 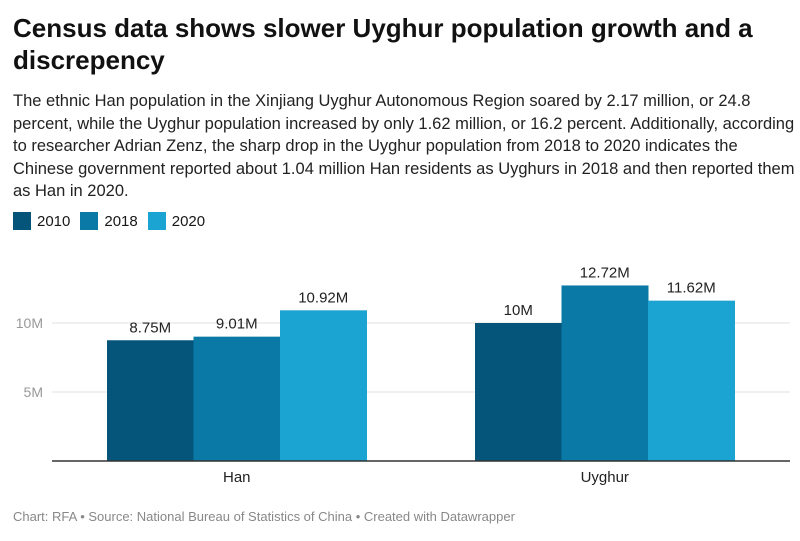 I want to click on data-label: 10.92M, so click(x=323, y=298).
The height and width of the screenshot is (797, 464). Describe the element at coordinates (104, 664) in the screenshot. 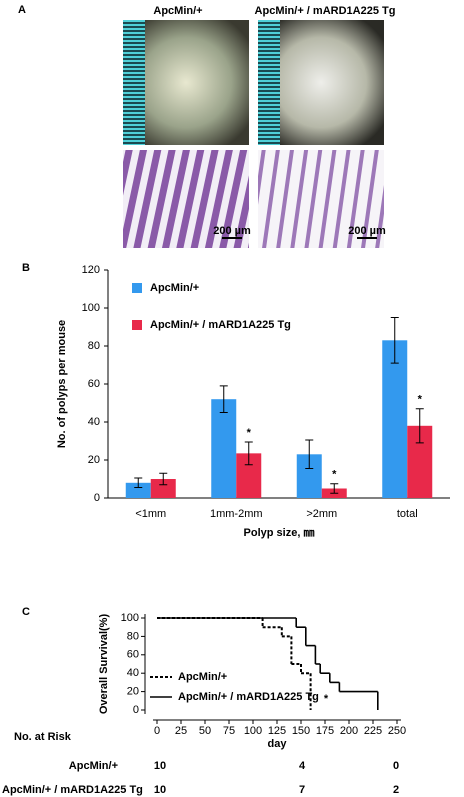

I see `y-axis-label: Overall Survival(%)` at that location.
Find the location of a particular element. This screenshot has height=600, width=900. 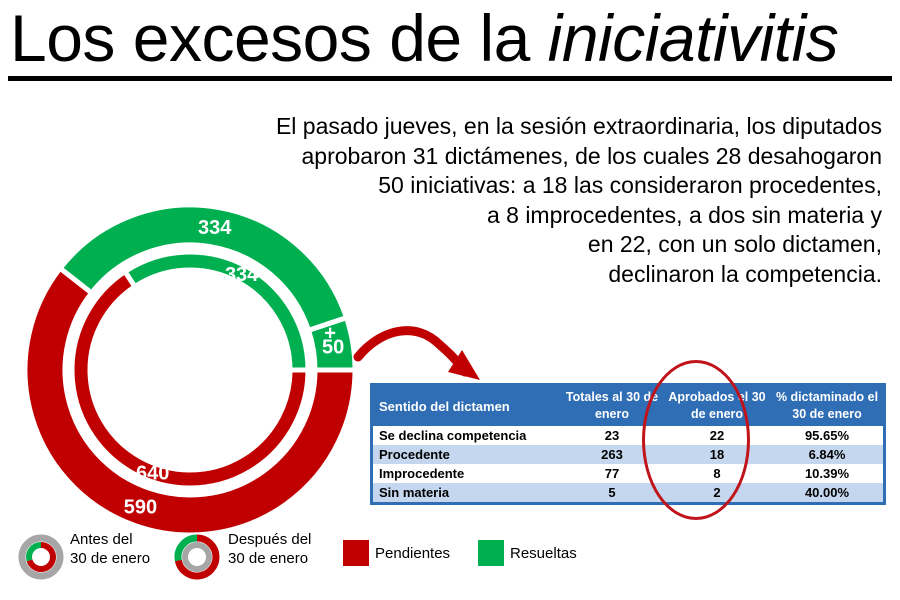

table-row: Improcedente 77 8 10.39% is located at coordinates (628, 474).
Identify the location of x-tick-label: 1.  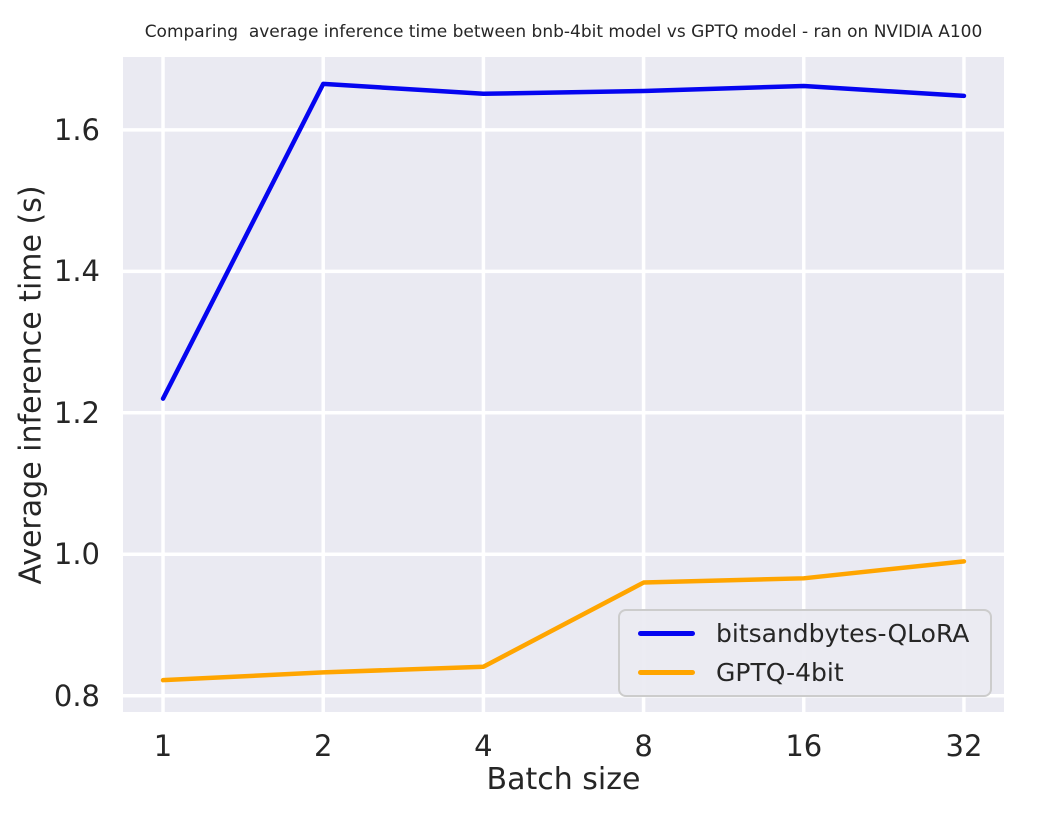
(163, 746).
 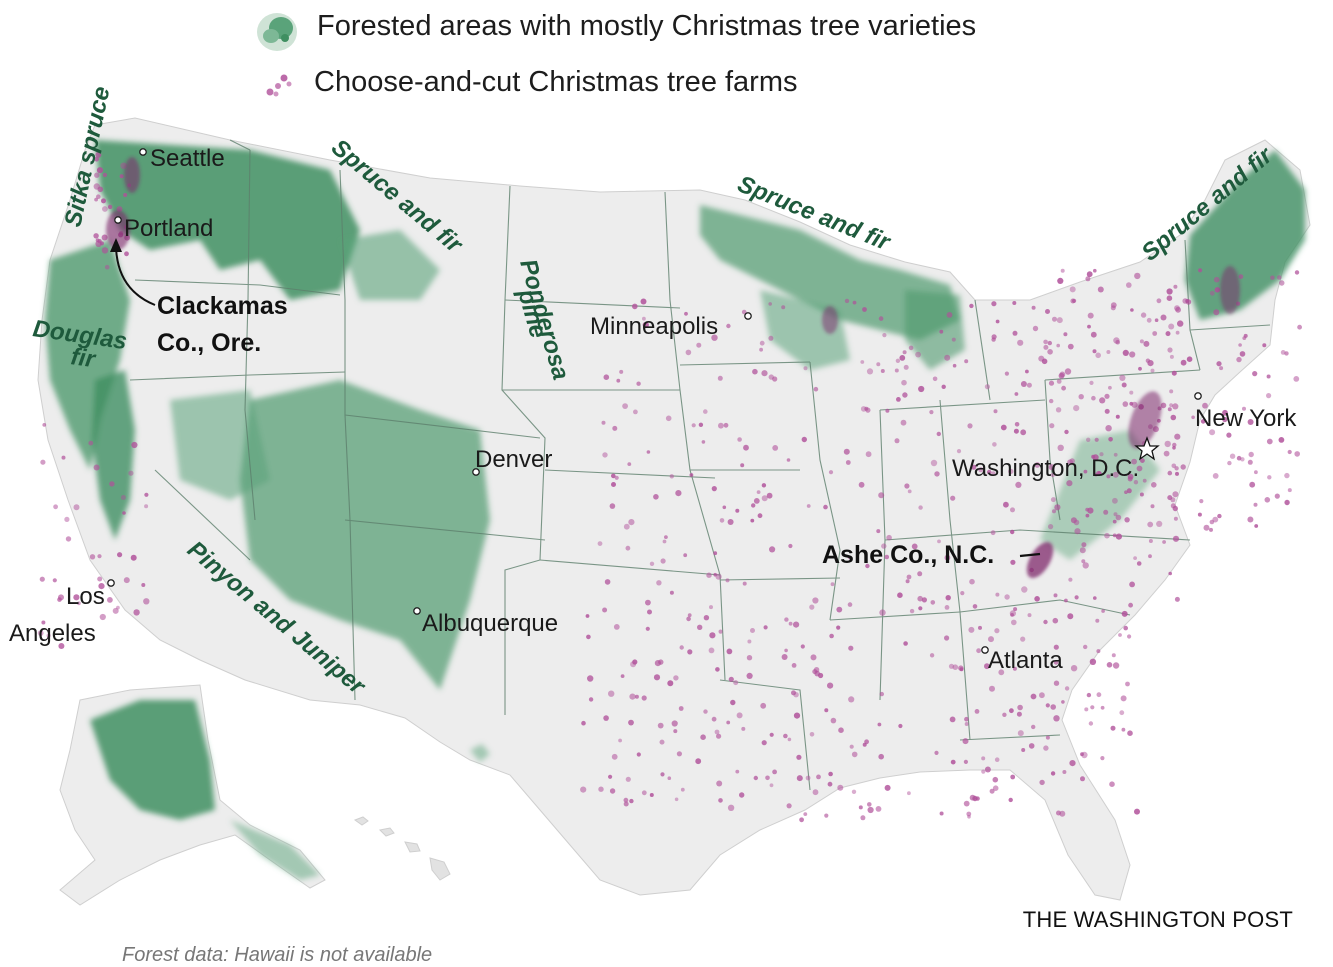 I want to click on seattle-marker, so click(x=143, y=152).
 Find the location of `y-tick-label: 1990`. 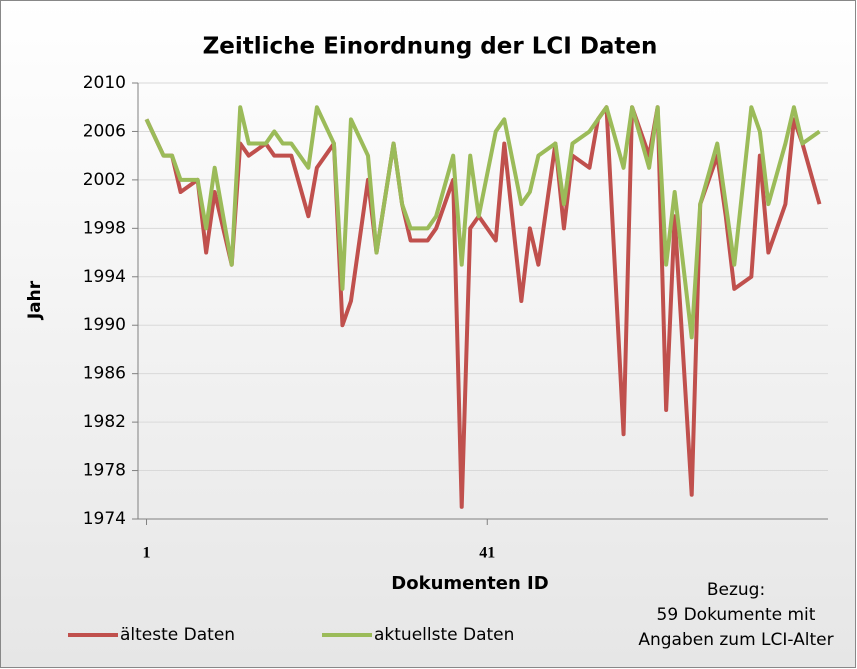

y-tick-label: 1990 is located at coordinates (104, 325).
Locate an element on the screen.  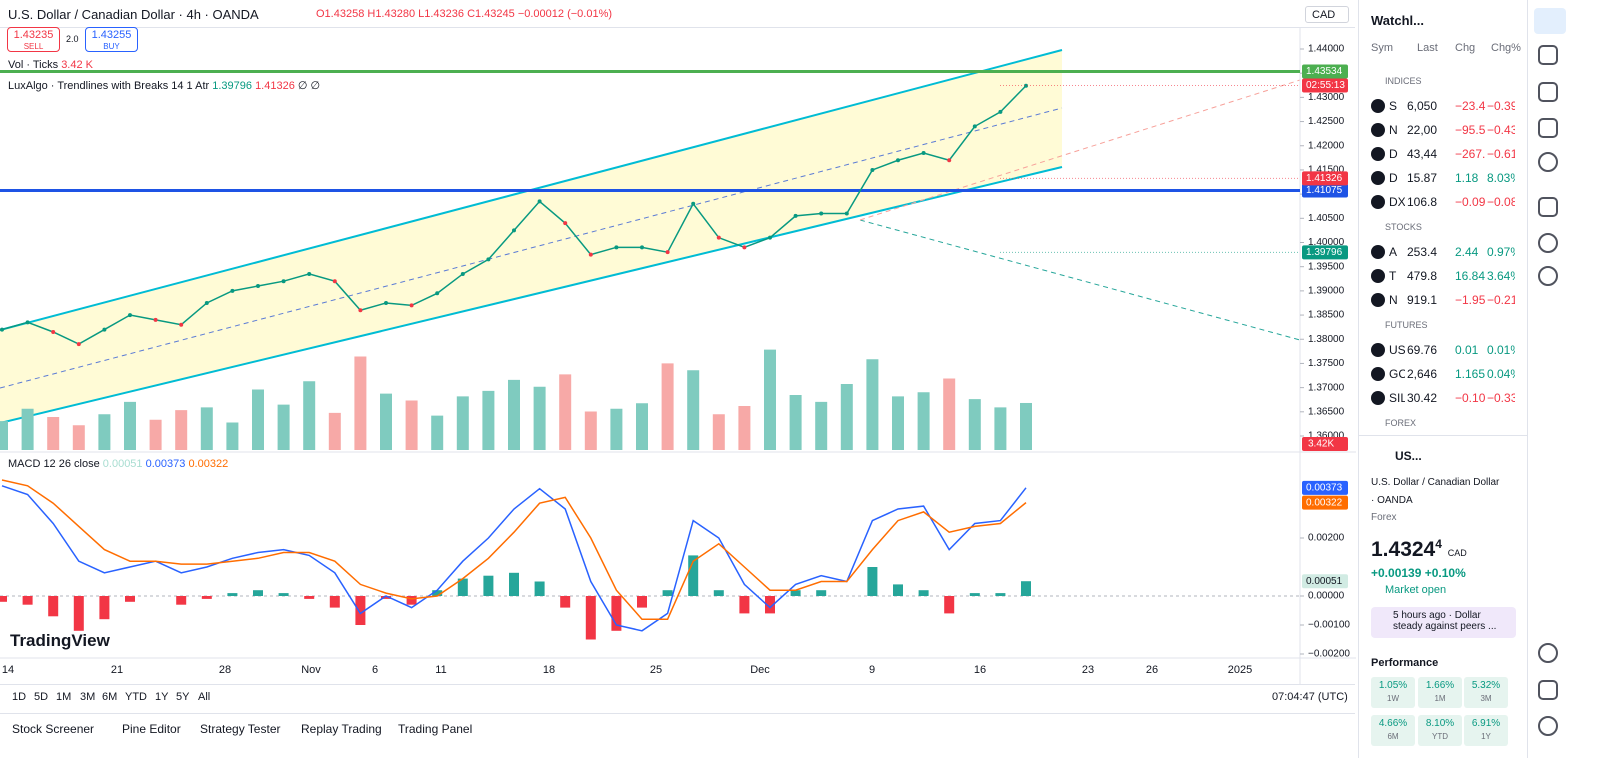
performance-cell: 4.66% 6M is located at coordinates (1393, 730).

[Problem to work on] Put everything from the line containing "Find the location of a" down to the end of the items into a Markdown table with the columns Row and Item line. Skip blank lines and leave the pictures out.

[Answer section]
| Row | Item line |
|---|---|
| 1 | Find the location of a particular element. This screenshot has height=600, width=900.  |
| 2 | table-row: Improcedente 77 8 10.39% is located at coordinates (628, 474). |
| 3 | Identify the location of x-tick-label: 1.   |
| 4 | (163, 746). |
| 5 |   I want to click on seattle-marker, so click(x=143, y=152). |
| 6 |  Find the location of `y-tick-label: 1990`.  |
| 7 | y-tick-label: 1990 is located at coordinates (104, 325). |
| 8 | Locate an element on the screen.   |
| 9 | performance-cell: 4.66% 6M is located at coordinates (1393, 730). |